[Task objective] Using the data below, return word for word every line from the one holding "You are a GUI" down to the one holding "At what coordinates". Leave pictures out.

[Provided records]
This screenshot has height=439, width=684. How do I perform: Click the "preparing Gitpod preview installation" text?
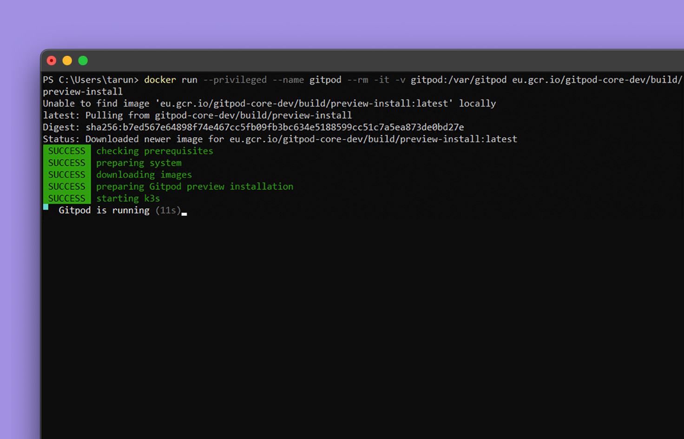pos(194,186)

...

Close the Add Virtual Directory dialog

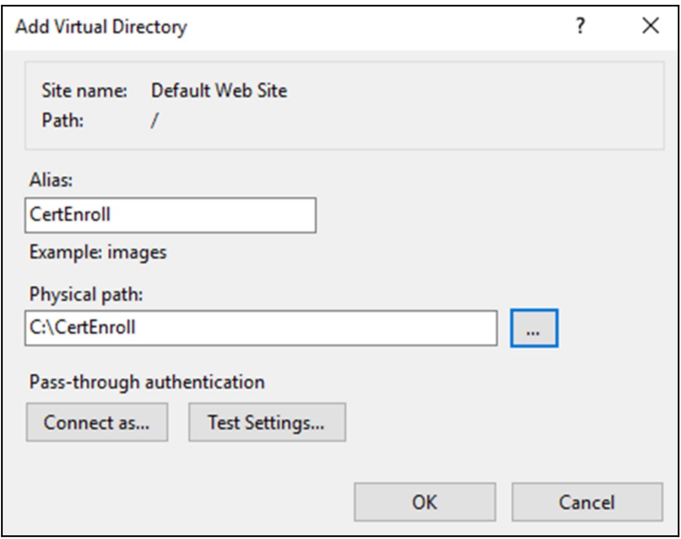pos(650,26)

==

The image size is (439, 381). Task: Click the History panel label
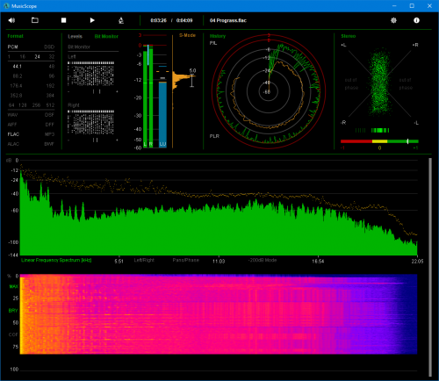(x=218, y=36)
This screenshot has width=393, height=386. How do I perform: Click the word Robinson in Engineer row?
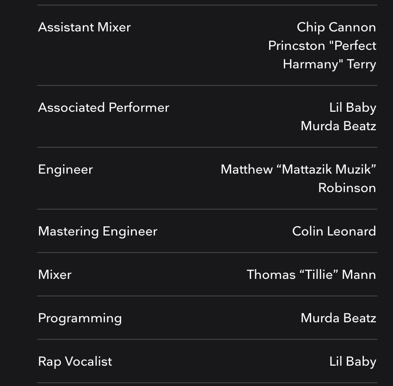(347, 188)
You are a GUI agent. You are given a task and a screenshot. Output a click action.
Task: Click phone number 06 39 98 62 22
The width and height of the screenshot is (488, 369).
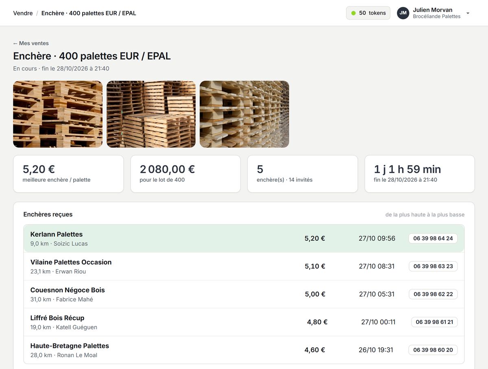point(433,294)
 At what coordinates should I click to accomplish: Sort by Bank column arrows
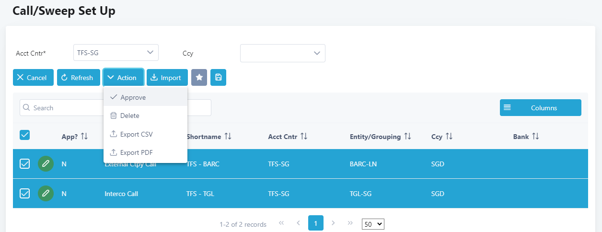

[Output for this exercise]
You are a GUI agent. You are given a task and a screenshot. Output a click action.
Task: Click phone number 06 39 98 62 22
The width and height of the screenshot is (488, 369).
point(433,294)
 At what coordinates should I click to accomplish: Sort by Bank column arrows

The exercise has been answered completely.